We have already blogged about the benefits of anti-platelet agents in stroke prevention.
We haven’t talked about how they work, or which one(s) are best.
Platelets are an important component of blood clotting (or hemostasis) – the normal process that stops us bleeding and facilitates healing after a cut or other injury:
This same platelet led coagulation cascade can lead to blood clot formation inside intact but diseased arteries laden with atheroma – the result of years of hypertension, high cholesterol and smoking:
These small blood clots then break off and travel down the artery causing (in the case of a cerebral blood vessel) a TIA or stroke.
There are three currently available anti-platelet medications – aspirin, modified release dipyridamole with aspirin (Aggrenox) and clopidogrel (Plavix) which inhibit platelet activation and aggregation.
Comparative studies have shown that all three drugs reduce the risk of ischemic stroke in high risk patients who have had a previous stroke or TIA. Aspirin is the cheapest of the three. Aggrenox is more effective than aspirin alone, but can cause troubling headache in some patients. Clopidogrel can be used in patients who are allergic or immune to aspirin.
Because these drugs work in different ways, investigators have asked whether combining them might be even more beneficial.
The initial studies said No. The MATCH (2004), CHARISMA (2006) and SPS3 (2012) trials all showed that long term use of the combination of aspirin and clopidogrel failed to reduce the risk of major vascular events and also led to significant increased life-threatening bleeding complications (mainly intracranial and gastrointestinal) compared with either drug alone.

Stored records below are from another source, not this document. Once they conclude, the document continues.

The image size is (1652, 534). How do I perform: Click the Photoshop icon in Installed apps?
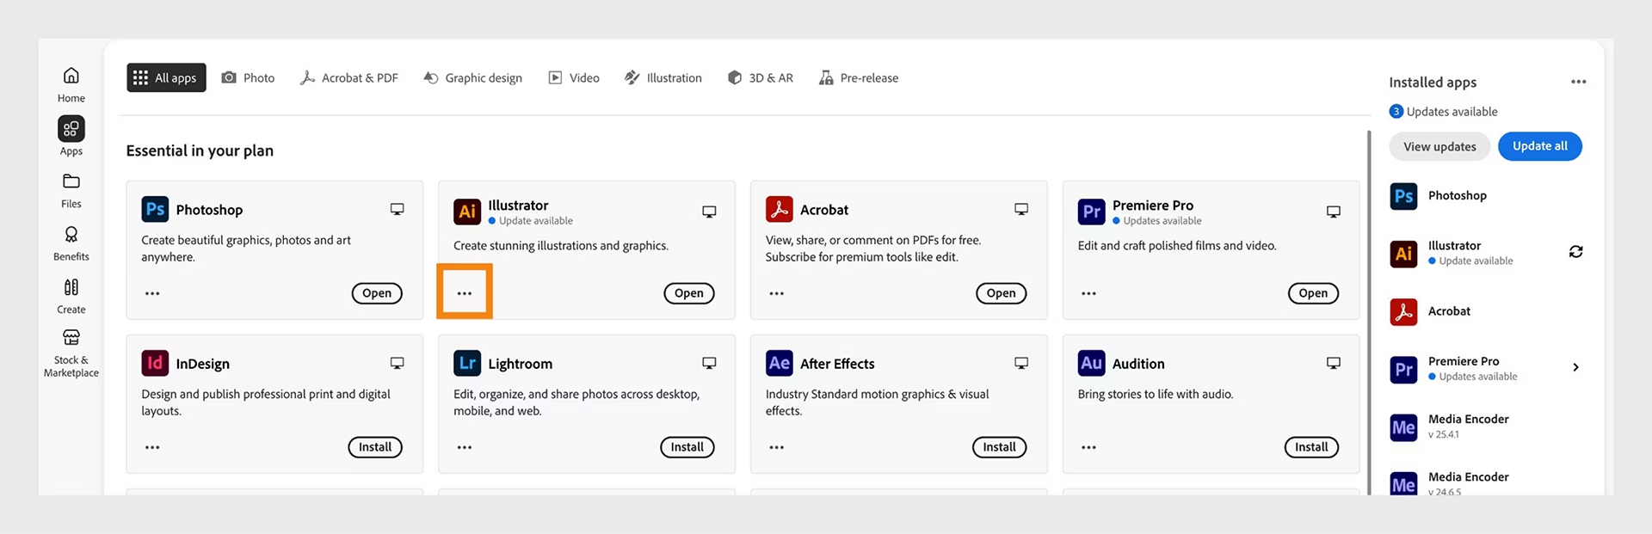click(x=1403, y=196)
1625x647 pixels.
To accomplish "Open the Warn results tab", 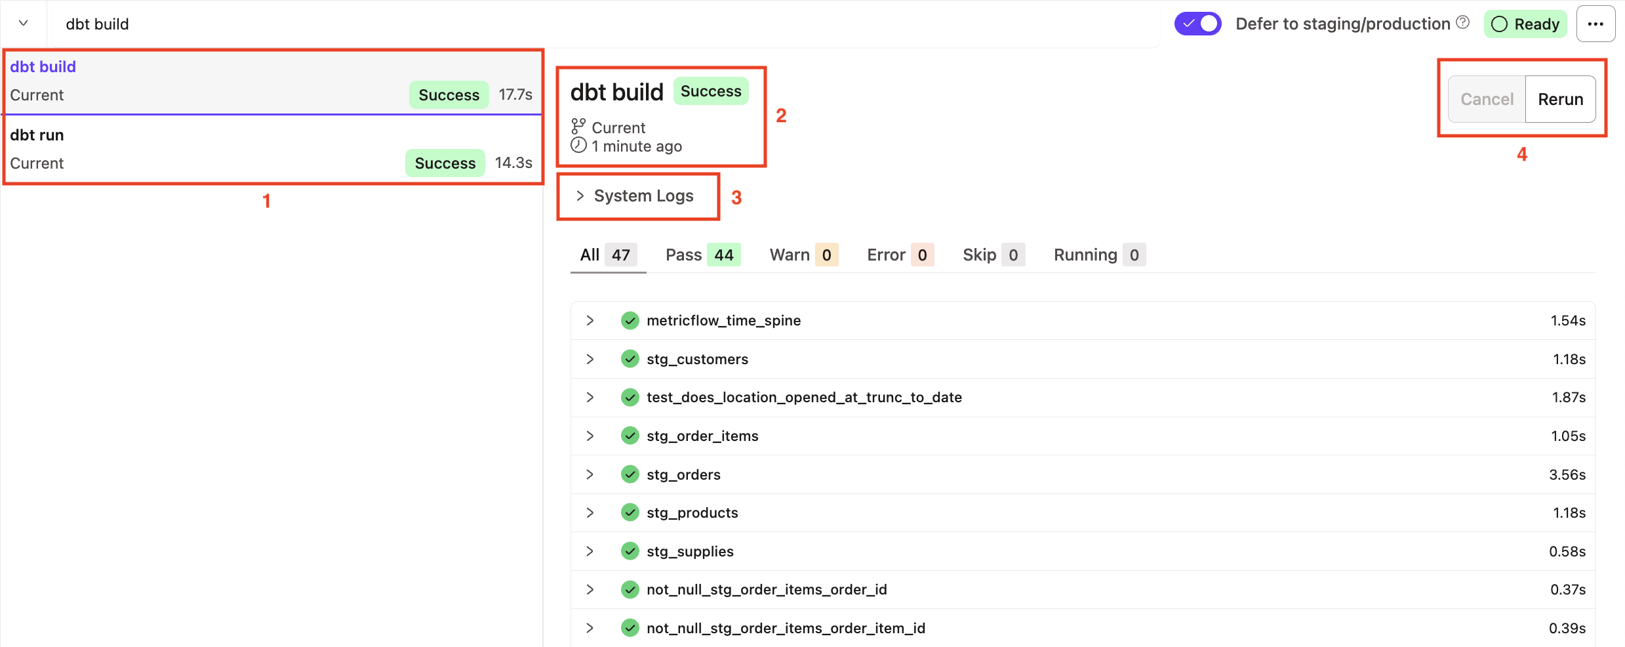I will 803,255.
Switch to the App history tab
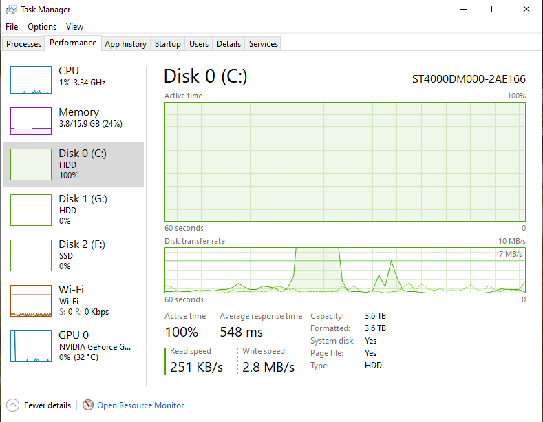Screen dimensions: 543x422 click(x=125, y=44)
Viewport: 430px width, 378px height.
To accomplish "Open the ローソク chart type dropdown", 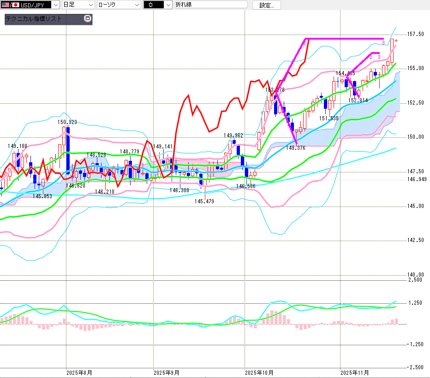I will 137,5.
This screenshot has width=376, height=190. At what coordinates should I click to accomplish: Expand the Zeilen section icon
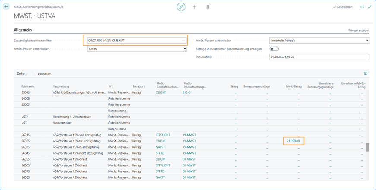click(366, 73)
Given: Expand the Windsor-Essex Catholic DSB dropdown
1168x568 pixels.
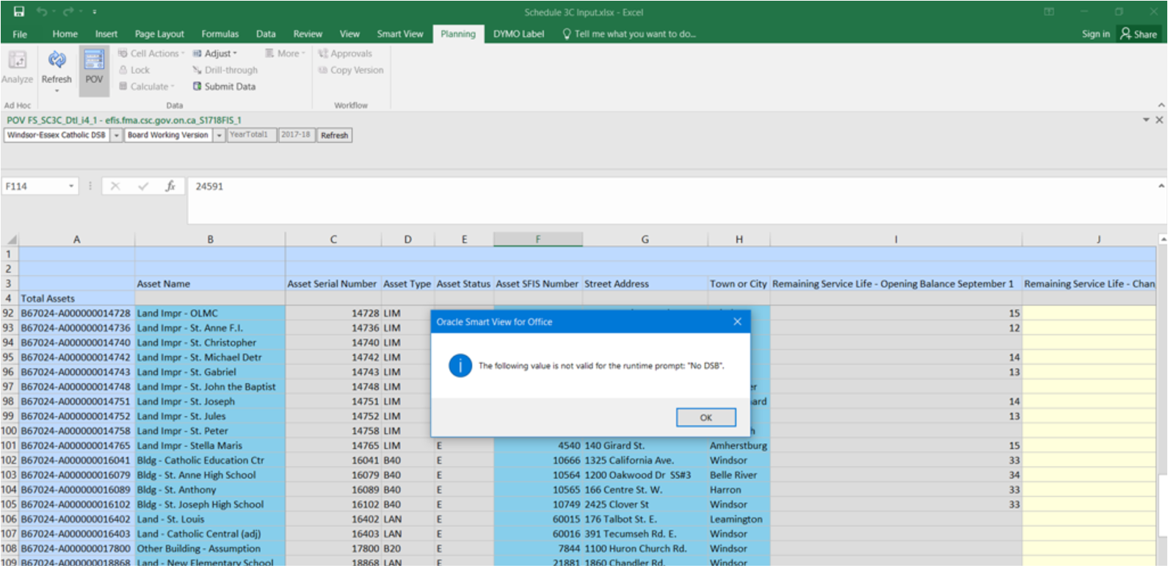Looking at the screenshot, I should pyautogui.click(x=116, y=136).
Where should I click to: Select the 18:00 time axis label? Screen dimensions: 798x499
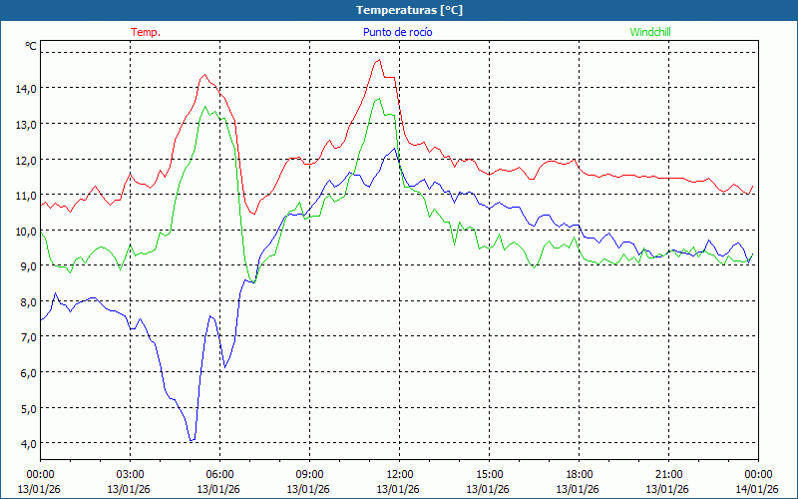[579, 474]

However, new data from the CHANCE study presented at this year’s international stroke meeting shows that a short course of combined treatment might be helpful:
The study enrolled 5170 patients who had suffered a TIA or minor stroke within the previous 24hrs, randomly assigned to one of two treatment groups: The first group received aspirin (75-300 mg one-day loading dose followed by 75 mg/day). The second group received the same aspirin regimen plus clopidogrel (loading dose of 300 mg followed by 75 mg/day) for 21 days, then just the clopidogrel alone after that.
The study showed that the 90d stroke incidence was lower in those who received both aspirin and clopidogrel.
The risk of hemorrhagic stroke and other severe bleeding was the same in the two groups.
In other words, short term combination anti-platelet therapy might be more effective in preventing stroke in this high risk TIA and minor stroke group, and this is something we will be offering patients seen in Monmouth’s innovative TIA Rapid Evaluation Center.